ASSIGNED TASK A ▸ In the paper on adaptive group elicitation, what relative gain does the method reach on CES at a 10% respondent budget?
ASSIGNED TASK B ▸ Turn the abstract summary of the paper on adaptive group elicitation, which begins "We study adaptive group elicitation," into a short bulleted list that keeps its main facts.

Whom to Query for What: Adaptive Group Elicitation via Multi-Turn LLM Interactions
- URL: http://arxiv.org/abs/2602.14279v1
- Date: Sun, 15 Feb 2026 19:05:34 GMT
- Title: Whom to Query for What: Adaptive Group Elicitation via Multi-Turn LLM Interactions
- Authors: Ruomeng Ding, Tianwei Gao, Thomas P. Zollo, Eitan Bachmat, Richard Zemel, Zhun Deng,
- Abstract summary: We study adaptive group elicitation, a multi-round setting where an agent adaptively selects both questions and respondents under explicit query and participation budgets.<n>We propose a theoretically grounded framework that combines (i) an LLM-based expected information gain objective for scoring candidate questions with (ii) heterogeneous graph neural network propagation that aggregates observed responses and participant attributes to impute missing responses and guide per-round respondent selection.<n>Across three real-world opinion datasets, our method consistently improves population-level response prediction under constrained budgets, including a >12% relative gain on CES at a 10% respondent budget.

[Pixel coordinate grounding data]
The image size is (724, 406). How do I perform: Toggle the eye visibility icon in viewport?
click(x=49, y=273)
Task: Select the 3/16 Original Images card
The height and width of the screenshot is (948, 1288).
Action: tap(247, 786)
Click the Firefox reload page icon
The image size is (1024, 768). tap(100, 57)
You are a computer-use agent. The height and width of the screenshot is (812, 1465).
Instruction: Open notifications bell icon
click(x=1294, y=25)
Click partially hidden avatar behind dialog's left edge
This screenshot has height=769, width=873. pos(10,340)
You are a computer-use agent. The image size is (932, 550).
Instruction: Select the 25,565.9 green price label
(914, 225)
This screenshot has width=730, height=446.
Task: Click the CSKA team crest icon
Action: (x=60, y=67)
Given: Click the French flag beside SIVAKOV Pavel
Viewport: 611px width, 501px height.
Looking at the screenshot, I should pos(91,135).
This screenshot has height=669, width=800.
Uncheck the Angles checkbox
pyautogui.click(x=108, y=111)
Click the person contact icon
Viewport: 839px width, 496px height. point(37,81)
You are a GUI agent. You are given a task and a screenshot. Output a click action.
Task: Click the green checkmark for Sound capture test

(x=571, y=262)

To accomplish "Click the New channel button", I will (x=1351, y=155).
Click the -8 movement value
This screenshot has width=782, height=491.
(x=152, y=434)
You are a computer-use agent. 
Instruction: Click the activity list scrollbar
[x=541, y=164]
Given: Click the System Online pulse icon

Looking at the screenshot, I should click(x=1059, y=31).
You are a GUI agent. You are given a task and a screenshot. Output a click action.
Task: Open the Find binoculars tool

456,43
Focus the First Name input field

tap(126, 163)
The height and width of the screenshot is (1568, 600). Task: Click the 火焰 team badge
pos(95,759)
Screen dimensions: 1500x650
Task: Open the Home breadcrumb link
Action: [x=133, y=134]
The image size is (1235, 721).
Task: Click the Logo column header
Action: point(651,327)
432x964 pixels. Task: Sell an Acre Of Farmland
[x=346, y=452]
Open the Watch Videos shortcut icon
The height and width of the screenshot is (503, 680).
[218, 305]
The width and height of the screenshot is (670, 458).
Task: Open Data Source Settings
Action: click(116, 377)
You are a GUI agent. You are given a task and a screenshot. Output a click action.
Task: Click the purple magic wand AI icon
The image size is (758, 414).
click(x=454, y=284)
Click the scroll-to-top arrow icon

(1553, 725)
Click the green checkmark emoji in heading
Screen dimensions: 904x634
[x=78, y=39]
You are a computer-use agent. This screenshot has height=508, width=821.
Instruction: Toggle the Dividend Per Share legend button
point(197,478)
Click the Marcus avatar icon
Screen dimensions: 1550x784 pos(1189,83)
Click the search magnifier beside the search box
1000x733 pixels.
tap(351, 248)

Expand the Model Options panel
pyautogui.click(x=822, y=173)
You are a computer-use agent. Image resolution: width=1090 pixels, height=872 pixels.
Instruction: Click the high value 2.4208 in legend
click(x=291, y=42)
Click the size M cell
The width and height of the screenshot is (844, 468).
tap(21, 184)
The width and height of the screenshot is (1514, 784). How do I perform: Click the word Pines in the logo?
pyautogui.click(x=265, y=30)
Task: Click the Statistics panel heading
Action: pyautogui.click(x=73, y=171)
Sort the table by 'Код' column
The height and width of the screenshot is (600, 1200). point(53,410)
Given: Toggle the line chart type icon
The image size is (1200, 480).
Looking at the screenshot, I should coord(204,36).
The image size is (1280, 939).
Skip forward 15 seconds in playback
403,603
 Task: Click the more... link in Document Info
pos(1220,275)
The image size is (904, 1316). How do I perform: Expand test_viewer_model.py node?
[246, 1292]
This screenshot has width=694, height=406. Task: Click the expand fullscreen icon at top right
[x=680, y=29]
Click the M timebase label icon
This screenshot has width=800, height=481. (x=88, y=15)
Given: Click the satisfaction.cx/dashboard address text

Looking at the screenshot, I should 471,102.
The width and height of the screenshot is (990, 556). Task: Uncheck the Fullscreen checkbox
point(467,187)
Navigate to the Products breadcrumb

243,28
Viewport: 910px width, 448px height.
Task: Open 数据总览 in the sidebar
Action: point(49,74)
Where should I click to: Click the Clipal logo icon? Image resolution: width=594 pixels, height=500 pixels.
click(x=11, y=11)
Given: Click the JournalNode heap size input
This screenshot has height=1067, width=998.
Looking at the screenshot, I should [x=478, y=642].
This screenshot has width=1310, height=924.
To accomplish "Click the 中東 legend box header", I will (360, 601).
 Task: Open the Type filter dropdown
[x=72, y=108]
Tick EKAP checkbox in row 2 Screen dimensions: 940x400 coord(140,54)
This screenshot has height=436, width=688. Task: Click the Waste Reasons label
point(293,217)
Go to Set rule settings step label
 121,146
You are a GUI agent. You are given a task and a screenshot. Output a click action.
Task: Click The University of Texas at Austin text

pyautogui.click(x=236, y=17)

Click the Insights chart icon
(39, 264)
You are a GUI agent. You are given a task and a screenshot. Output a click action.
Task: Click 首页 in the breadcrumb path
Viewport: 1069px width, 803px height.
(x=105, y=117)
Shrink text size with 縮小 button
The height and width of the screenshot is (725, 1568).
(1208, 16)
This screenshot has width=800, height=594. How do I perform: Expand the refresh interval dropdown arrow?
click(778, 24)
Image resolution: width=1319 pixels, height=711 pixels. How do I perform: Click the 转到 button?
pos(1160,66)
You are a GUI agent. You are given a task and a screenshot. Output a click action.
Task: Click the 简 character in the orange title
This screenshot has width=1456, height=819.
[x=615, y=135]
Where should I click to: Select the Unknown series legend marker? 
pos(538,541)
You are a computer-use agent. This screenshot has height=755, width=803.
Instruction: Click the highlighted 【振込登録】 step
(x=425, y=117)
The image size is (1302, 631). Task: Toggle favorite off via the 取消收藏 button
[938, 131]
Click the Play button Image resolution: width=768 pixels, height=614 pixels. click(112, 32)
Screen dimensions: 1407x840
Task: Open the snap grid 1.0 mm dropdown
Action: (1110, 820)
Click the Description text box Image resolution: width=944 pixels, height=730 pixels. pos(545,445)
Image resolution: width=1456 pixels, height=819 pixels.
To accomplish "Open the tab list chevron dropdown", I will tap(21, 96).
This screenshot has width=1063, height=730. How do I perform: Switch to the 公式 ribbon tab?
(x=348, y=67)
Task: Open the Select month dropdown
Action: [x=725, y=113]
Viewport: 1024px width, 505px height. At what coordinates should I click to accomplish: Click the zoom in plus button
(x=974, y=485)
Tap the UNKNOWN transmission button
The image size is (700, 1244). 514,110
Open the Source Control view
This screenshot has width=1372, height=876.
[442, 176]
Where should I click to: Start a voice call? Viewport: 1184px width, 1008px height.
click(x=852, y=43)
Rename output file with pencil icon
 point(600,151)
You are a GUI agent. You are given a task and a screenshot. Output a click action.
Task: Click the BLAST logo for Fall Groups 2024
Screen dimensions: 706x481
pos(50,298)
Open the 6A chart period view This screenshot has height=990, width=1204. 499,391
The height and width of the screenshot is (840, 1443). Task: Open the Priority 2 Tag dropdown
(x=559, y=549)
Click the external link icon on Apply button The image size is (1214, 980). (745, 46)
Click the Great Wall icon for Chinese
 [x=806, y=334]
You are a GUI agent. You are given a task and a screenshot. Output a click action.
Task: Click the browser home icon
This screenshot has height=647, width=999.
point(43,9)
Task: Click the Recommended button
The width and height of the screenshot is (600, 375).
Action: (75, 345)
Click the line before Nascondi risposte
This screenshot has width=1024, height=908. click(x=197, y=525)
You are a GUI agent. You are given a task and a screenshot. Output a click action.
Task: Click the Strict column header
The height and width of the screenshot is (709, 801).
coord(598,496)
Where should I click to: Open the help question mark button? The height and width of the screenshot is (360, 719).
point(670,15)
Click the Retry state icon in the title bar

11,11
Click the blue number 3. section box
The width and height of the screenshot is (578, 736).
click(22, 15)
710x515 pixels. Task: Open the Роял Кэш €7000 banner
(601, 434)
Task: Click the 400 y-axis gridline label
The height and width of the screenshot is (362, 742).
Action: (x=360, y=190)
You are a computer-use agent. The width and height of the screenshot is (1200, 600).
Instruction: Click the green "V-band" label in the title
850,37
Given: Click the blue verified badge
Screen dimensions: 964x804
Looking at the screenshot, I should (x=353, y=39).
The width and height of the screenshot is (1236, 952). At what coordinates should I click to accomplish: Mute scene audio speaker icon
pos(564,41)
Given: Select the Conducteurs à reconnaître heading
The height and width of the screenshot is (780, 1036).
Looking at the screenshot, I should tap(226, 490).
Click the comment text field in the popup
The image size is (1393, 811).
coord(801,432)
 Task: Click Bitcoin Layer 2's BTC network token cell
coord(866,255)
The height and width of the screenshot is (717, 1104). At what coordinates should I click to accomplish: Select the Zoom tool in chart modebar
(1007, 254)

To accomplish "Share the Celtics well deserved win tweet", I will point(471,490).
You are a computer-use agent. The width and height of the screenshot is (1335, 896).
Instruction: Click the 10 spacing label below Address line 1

EXERCISE ANSWER A ▸ A relative gain of more than 12%.

EXERCISE ANSWER B ▸
- Setting: adaptive group elicitation is a multi-round setting where an agent adaptively selects both questions and respondents under explicit query and participation budgets.
- Method: the framework combines an LLM-based expected information gain objective for scoring candidate questions with heterogeneous graph neural network propagation. The propagation aggregates observed responses and participant attributes to impute missing responses and guide respondent selection in each round.
- Results: across three real-world opinion datasets, the method consistently improves population-level response prediction under constrained budgets. This includes a relative gain of more than 12% on CES at a 10% respondent budget.